If you aren’t a graduate of a Conference USA school, you probably can’t name every program in the league right now. That’s OK; league membership has changed quite a bit! But by hewing more to pure geography, you know what division everybody is in.

This also brings all of the non-P5/AAC Texas schools into one league, helping grow rivalries. It lets UAB build one with South Alabama. Georgia State and Georgia Southern can continue their fans’ hated blood-feud over who gets to go by GSU. Louisiana-Lafayette and Louisiana-Monroe can continue their blood-feud over who gets to use “Louisiana” the most. We are pro-G5 football blood-feuds, basically.

Plus, we even found conference homes for New Mexico State and Liberty! UMass? Well, uh, you guys are on your own.

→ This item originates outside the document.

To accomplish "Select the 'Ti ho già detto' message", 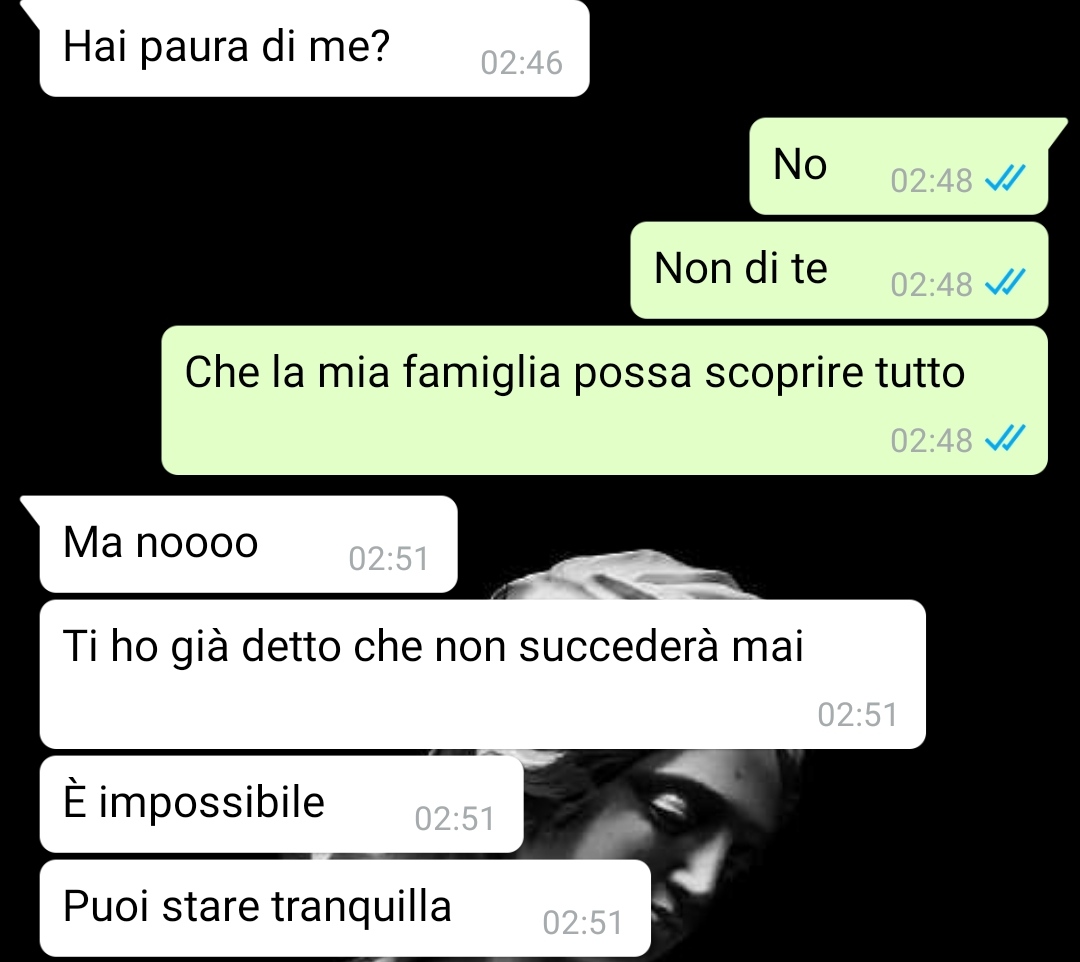I will (483, 674).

With four divisions, the conference could even set up a four-team playoff to determine a league champion, interesting inventory for a television package. Would you watch a four-team playoff with Western Kentucky, Georgia Southern, UTSA, and Southern Miss? I bet you would.

One way or another, changes are coming, due to TV.

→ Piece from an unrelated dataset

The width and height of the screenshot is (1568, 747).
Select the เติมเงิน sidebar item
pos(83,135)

The last Big Ten TV deal showed that — despite concerns about cord cutting from traditional cable companies — elite programs can still command major rights fees. But the crunch may be coming for smaller leagues, and nobody has faced that more than Conference USA. Per Minium, TV revenue from Conference USA plummeted from “$1.1 million per school in 2015-16 to $200,000 this year.”

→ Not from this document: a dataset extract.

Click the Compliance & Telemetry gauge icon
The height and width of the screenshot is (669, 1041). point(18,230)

There are a few reasons. There’s the trend of companies like ESPN bleeding subscribers, and thus facing a strong reason to be a bit more frugal. And C-USA’s membership has changed substantially, losing recognizable brands like Houston and Memphis and replacing them with start-ups, like Charlotte, or programs without much history, like Florida International.

A loss of a few hundred thousand dollars a year from TV hurts in a league where the average athletic department budget is around $30 million (compared to say, the Big 12, where it is north of $75 million). And the sprawling geography of Conference USA doesn’t help. Old Dominion has to travel to places like Miami, Denton, and San Antonio not just for football, but for non-revenue sports as well.

Plus, expansion and weird geography makes starting rivalries difficult.

For smaller or newer athletic programs, building engagement from fans and students is critical, and nothing helps that more than by establishing rivalries. But with regularly changing league membership, long road trips, and a lack of concrete geographic identities, that’s hard. It’s hard to build a rivalry between, say, Marshall and Florida International or Texas State and Appalachian State. And without building marketable rivalries, it will be hard for fledgeling programs in either conference to grow.

This entire exercise isn’t just idle speculation, either. In Minium’s report, Middle Tennessee State AD Chris Massaro said, “It’s inevitable that there’s going to be some kind of consolidation among the Group of Five. I don’t think we’re there yet, but eventually we will be.”

Maybe it will look something close to this. Maybe it will look completely different.

With the way economic trends are going, the status quo probably can’t be maintained forever.

But would that really be so bad?

I mean, the Texas Division trophy could just be a giant belt buckle. I’m here for that.